Wages and Panic Buttons

Roger Odisio rodisio at igc.org
Fri Aug 6 15:18:38 PDT 1999


Seth Ackerman wrote:


> Can someone explain to me the salient differences between Bastard
> Keynesianism and the more "authentic" versions? do these differences have
> any real policy implications?
>
> Seth

I'll take a crack at that from the deep recesses of my memory, Seth. What I can tell you is only one part of the story, and in simplified version.

"Bastard Keynesians" is a term coined by Joan Robinson, writing in the 50s. Robinson was actually a student of Keynes in the 30s when he was developing the General Theory, and she always retained a sort of protective approach to the corpus of his thought. Hence her reaction when his work was distorted.

Keynes attacked the neoclassicals of his day most fundamentally by showing theirs was a static equilibrium theory, complete with automatic tendencies toward that equilibrium. What to do when the economy turned down? Nothing, they said. In the General Theory (he called it the General Theory because he argued that all of neoclassical theory was but a restricted, special case), Keynes wrote of the many fundamental problems left unadressed by neoclassical theory; e.g., disconnects between savings and investment such that you can't save your way to prosperity (the problems of Say's Law), the "liqidity trap" when interest rates got too low, and other such things that clearly showed some of the dissembling possibilities of unfettered capitalism. One way to summarize: Keynes added time to the neoclassical static model (see stuff by GLS Schackle and Robinson explaining this) and studied its effects.
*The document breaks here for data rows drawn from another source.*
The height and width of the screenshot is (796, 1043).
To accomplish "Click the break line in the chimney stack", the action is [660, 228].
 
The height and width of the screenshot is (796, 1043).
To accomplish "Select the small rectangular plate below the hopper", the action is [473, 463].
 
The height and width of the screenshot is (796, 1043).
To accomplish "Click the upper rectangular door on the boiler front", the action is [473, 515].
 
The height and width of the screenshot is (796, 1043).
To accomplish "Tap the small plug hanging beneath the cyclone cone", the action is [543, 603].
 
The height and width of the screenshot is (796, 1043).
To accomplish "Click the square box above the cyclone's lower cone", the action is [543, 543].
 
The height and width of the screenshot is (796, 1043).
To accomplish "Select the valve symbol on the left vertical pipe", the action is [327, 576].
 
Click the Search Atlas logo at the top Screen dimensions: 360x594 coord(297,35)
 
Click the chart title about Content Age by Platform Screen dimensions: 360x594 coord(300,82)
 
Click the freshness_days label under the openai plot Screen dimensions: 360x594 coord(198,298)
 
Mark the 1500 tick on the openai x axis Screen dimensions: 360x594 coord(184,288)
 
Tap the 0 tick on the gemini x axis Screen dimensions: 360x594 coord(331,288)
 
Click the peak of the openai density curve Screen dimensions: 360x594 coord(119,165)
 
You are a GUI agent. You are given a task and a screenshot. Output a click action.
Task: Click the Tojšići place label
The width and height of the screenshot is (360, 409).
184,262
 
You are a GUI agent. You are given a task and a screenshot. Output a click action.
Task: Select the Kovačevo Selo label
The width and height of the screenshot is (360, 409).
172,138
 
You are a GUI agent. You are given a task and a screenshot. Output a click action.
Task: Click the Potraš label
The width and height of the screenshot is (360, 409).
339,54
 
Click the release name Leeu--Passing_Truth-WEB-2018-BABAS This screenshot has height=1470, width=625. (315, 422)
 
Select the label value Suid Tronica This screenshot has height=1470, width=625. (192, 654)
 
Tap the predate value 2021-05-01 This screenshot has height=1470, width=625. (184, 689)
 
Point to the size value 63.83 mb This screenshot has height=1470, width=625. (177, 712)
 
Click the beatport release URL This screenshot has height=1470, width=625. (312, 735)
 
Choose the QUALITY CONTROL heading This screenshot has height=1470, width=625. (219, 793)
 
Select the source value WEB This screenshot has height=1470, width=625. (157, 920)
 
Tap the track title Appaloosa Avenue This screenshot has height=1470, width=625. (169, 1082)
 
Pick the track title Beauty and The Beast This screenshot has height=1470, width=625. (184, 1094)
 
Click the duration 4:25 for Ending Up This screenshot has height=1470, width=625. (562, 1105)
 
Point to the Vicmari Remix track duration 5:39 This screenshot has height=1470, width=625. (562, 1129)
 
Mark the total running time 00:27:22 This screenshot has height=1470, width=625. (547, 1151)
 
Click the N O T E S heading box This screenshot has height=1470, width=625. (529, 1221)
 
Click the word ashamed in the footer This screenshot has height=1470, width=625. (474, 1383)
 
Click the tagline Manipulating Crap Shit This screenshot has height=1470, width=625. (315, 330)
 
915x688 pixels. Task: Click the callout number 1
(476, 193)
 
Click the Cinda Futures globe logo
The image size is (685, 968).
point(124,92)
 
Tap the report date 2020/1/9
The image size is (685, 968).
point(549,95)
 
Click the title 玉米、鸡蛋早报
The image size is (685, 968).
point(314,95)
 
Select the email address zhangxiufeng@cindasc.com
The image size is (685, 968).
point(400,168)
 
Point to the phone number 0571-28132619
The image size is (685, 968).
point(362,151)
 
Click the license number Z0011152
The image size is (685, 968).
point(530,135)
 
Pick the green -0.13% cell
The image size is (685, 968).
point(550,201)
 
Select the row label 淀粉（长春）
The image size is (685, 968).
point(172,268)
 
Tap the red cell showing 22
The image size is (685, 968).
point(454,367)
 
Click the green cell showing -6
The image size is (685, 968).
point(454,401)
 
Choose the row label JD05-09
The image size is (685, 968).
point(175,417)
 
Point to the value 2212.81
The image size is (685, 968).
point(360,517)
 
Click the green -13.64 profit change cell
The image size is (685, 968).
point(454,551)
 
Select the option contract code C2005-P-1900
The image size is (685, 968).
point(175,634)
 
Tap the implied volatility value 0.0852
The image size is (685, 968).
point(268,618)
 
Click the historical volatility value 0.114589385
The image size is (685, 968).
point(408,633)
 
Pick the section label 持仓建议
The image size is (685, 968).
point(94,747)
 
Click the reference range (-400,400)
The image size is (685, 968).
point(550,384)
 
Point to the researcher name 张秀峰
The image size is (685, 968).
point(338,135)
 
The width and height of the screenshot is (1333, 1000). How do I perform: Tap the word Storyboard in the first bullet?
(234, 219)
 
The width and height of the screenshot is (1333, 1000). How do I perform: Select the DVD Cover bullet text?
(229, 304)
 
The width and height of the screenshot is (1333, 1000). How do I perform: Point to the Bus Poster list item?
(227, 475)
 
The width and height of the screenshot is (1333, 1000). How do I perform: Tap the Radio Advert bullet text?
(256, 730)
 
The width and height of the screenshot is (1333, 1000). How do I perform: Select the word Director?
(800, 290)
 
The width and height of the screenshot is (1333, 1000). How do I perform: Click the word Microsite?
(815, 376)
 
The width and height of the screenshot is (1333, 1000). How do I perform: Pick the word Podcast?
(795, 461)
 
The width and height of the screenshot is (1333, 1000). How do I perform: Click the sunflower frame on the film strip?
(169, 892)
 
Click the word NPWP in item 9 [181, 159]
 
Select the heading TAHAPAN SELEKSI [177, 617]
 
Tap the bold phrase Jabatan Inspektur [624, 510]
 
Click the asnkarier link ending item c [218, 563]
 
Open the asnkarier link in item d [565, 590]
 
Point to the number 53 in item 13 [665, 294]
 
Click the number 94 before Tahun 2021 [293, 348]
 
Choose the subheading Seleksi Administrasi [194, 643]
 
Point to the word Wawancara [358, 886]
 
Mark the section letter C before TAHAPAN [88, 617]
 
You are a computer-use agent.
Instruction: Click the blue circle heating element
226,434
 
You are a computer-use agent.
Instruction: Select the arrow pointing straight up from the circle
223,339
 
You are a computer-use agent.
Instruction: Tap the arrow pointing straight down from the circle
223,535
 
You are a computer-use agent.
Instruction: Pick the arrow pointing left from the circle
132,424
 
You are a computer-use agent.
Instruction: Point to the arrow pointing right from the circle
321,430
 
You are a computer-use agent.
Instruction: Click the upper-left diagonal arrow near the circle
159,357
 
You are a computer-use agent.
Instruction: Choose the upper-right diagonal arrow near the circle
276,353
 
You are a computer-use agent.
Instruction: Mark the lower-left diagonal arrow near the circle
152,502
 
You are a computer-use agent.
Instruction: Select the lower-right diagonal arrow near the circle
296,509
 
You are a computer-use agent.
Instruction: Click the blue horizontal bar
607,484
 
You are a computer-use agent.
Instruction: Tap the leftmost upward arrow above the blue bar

According to Robinson (and she's right), first chance they got, the bastard Keynesians took time back out of the theory. They embraced superficial parts like deficit spending to correct short term problems of aggregate demand (so that Nixon could proclaim "we are all Keynesians now"--the extreme form of bastardization, of course; also the point of Doug's reference to the bastard Keynesian state). But they replaced the heart of Keynes' macro insights with static ISLM curves--you tweak the money supply here or savings there and poof! you're back on track toward equilibrated nirvana. In short, they are bastard Keynesians because they grabbed hold of a few trappings, and threw away the insights that call into question how capitalism functions.

Policy implications? His analysis led Keynes, a rather conservative fella, who e.g., had little use for Marx, to blurt out that, to deal with the problems he had shown, perhaps it was necessary to have social control of investment. Put another way, don't kid yourself that your are getting the heart of the problem when you debate the effects on growth of a tax cut vs. govt. spending.